4.1. Choosing selectors

The simplest scheme for choosing selectors is that every node becomes a selector with probability 1. This means, however, that the selection and maintenance overhead is multiplied by the number of nodes in the network and the number of contacts per selector. Instead, we propose that only a small fraction (x%) of nodes in the network become selectors to decrease the selection overhead. Our study shows that after a certain point (about 10% of the nodes or 2% of the links), creation of new contacts in the network adds very little to improve performance (we shall discuss this further in the evaluation section). For robustness reasons we may also want multiple selectors (e.g., 3 on average) to be accessible to every node.

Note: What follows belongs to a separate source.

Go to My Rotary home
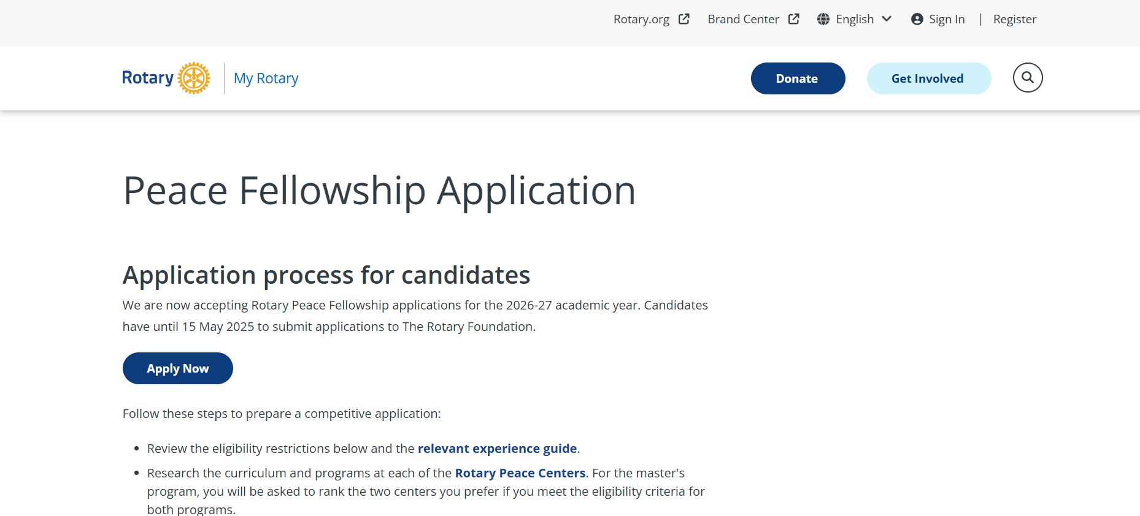 click(266, 78)
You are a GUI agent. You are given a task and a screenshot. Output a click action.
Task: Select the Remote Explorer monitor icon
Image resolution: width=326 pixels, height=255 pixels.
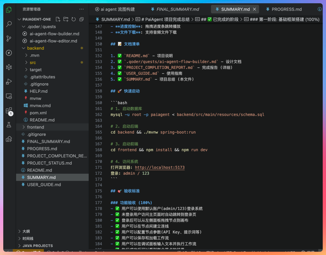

The selection may also be a function of available energy, or capability (for example, in some sensor networks a few nodes may be designated to collect information), or other criterion. For simplicity, we do not assume prior knowledge of such heterogeneity and use a simple probabilistic method where every node independently chooses itself as a selector with probability (5–10%). A selector node sets a selector bit in the intra-zone information such that other nodes in the zone may use its contacts. Nodes that do not have selectors in their zones, promote themselves to be selectors after a random time, select their own contacts and set the selector bit in their intra-zone information. A node running out of energy (or overloaded) may stop advertising itself as a selector thus triggering other nodes to select contacts, and achieving load balancing.

4.2. Query policy

When a node issues a query, it first checks if the target resource exists in its zone (readily available through the intra-zone link state exchange). If not, then it issues a query message to a selector node (either itself is a selector or another selector in its zone), 5 that in turn forwards the query message to its contacts. The process by which the search sequence progresses depends on the query policy. We present two policies for query sequence: (i) the level-by-level contact query, and (ii) the single-shot contact query.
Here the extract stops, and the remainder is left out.